- What to work on
Report every line of the material below that contains the word "Switch".
————
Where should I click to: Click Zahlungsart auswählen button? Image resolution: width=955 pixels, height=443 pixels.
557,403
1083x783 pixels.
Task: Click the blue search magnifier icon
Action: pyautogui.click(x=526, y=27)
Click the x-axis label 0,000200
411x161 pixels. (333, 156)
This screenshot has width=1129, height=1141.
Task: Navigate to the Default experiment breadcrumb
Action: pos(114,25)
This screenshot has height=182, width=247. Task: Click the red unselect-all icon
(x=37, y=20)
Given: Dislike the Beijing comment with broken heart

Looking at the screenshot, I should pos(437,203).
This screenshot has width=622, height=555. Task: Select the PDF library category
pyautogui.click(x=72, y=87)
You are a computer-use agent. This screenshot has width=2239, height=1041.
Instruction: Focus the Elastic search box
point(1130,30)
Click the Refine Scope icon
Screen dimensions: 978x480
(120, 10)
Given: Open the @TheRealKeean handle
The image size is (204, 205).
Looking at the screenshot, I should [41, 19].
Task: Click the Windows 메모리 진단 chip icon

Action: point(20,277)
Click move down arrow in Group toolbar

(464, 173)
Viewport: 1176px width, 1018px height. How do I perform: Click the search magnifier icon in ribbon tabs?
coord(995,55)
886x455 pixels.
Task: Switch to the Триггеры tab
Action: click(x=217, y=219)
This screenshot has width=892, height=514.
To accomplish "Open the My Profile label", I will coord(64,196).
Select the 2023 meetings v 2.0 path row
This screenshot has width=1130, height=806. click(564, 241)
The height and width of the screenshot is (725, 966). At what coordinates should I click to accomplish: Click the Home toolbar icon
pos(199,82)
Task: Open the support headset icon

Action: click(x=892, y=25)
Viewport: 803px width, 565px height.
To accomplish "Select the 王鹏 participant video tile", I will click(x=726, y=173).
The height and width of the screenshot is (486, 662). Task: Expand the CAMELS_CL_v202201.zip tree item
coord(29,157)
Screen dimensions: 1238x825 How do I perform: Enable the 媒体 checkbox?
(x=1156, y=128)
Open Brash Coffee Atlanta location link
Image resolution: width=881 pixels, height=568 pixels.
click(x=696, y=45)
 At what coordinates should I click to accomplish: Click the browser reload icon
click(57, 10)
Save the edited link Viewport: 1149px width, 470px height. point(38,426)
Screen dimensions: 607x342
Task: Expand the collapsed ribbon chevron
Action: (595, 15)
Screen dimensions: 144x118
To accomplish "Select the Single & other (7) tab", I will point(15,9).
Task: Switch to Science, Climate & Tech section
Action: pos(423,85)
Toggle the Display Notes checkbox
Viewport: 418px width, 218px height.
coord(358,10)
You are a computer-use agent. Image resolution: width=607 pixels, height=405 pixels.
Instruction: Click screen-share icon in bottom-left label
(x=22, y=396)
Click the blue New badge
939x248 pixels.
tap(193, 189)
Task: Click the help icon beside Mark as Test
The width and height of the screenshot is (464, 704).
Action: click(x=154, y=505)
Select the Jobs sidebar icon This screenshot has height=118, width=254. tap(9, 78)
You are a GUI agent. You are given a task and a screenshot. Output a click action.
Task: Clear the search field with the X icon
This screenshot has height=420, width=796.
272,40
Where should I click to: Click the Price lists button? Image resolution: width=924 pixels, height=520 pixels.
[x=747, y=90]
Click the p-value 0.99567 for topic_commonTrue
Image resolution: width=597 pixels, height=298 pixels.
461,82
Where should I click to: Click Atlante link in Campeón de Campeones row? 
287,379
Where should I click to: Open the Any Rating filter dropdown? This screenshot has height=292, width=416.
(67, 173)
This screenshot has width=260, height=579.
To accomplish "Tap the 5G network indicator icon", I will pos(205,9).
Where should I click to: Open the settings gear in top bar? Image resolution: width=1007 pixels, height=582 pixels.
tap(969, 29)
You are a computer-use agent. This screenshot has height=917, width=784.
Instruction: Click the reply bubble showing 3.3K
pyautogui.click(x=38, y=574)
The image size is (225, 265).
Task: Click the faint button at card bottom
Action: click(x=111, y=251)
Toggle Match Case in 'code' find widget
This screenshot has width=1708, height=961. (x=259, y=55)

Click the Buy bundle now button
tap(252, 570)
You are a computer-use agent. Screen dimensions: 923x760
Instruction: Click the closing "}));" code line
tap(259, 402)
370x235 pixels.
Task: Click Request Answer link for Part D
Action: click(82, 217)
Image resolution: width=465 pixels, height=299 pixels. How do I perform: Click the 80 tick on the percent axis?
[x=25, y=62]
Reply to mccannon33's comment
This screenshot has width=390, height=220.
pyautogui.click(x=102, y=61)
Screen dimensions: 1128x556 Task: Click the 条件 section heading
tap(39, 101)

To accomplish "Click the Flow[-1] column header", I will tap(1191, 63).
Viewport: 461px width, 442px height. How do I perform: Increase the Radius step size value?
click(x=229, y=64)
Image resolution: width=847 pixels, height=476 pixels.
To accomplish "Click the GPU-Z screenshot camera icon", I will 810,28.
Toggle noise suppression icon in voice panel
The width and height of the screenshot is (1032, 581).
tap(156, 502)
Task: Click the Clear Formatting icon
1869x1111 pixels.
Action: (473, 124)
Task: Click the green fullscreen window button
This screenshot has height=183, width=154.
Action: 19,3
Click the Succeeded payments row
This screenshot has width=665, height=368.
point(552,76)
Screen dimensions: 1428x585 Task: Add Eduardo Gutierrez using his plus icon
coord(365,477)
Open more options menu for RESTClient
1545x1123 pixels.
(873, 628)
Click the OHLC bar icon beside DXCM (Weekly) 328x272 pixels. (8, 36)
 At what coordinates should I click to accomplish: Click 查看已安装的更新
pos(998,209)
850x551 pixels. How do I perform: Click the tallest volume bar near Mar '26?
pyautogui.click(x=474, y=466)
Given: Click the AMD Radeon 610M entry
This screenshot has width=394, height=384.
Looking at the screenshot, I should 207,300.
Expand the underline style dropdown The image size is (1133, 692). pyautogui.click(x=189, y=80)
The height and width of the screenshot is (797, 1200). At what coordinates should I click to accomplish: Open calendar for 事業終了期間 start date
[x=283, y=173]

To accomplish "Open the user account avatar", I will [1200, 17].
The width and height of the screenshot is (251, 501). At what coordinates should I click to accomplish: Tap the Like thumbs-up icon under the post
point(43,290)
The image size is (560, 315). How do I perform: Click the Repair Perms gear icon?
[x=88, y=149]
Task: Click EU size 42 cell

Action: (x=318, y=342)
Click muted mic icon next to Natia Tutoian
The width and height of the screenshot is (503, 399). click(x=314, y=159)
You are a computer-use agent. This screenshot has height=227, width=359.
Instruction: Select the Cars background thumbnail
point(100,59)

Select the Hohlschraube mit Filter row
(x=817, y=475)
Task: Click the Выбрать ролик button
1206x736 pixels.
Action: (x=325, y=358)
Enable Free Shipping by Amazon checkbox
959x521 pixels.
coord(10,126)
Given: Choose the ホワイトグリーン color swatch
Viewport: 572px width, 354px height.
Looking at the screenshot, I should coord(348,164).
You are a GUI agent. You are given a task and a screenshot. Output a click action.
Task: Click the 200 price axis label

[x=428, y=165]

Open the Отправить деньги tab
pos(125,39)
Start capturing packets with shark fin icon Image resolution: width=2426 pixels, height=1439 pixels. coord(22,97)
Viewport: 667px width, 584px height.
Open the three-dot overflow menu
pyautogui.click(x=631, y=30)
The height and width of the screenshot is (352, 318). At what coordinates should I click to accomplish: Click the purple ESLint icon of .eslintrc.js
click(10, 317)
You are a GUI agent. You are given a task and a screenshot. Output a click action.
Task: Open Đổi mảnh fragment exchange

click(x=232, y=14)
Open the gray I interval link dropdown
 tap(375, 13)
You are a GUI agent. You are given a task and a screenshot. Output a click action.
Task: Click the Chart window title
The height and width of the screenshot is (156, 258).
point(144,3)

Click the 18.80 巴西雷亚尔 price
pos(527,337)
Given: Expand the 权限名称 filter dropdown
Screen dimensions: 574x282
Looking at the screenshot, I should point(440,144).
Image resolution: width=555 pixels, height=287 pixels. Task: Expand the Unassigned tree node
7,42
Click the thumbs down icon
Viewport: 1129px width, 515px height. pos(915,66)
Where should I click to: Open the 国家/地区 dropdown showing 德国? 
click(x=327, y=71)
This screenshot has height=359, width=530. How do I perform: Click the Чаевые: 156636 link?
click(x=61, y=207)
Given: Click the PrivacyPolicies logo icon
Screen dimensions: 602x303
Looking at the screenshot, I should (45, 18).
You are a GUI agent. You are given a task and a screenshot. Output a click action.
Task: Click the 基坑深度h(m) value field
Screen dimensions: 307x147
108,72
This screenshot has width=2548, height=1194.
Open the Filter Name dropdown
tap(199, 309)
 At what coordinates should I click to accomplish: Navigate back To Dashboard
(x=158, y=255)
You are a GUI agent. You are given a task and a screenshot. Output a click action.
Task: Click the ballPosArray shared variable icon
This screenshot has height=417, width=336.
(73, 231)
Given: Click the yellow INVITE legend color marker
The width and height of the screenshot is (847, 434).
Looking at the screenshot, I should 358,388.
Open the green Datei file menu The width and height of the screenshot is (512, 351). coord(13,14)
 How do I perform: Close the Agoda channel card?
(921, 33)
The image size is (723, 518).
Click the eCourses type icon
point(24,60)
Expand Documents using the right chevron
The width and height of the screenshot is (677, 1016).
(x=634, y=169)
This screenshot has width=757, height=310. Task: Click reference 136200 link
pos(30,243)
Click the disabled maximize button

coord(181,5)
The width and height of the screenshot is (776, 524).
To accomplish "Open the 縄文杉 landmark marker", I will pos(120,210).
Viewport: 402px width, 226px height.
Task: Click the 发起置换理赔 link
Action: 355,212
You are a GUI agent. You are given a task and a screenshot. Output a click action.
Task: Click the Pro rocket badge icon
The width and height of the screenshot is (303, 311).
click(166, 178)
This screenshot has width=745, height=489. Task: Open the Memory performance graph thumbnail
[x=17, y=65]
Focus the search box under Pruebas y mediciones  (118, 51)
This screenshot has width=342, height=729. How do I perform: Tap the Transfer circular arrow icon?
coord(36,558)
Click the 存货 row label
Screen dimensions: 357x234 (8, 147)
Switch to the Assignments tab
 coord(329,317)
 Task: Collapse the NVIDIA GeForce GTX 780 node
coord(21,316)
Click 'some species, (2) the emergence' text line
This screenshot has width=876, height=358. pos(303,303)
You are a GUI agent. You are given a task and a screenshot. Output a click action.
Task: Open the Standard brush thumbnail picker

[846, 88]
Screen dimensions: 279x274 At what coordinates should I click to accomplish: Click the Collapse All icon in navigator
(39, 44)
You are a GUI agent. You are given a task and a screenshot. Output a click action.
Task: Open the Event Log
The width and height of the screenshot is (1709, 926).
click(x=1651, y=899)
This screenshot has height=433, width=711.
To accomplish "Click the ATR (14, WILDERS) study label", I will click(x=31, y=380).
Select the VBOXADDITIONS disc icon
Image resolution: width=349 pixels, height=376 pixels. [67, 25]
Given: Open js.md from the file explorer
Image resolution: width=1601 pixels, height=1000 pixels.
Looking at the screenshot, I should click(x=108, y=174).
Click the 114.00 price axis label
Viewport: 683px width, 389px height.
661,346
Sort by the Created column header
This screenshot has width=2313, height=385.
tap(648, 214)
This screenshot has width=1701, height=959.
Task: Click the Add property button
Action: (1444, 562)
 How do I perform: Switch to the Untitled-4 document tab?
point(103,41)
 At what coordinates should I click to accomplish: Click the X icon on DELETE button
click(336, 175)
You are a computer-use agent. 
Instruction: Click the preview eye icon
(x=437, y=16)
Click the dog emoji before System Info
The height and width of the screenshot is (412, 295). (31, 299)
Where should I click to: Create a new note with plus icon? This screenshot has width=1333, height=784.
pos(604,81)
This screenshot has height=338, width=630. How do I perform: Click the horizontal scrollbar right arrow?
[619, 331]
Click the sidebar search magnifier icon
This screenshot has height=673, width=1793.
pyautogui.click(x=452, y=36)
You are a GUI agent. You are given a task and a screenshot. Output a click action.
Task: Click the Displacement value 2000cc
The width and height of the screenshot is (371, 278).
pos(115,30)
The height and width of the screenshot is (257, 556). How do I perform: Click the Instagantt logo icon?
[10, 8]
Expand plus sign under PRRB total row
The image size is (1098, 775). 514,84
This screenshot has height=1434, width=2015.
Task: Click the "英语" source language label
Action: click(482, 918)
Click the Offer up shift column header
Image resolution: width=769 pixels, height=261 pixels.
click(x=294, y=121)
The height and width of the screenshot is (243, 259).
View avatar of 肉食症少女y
————
- Expected output
Task: Switch to the Триггеры tab
Task: Switch to Science, Climate & Tech section
Switch to the Assignments tab
 How do I perform: Switch to the Untitled-4 document tab?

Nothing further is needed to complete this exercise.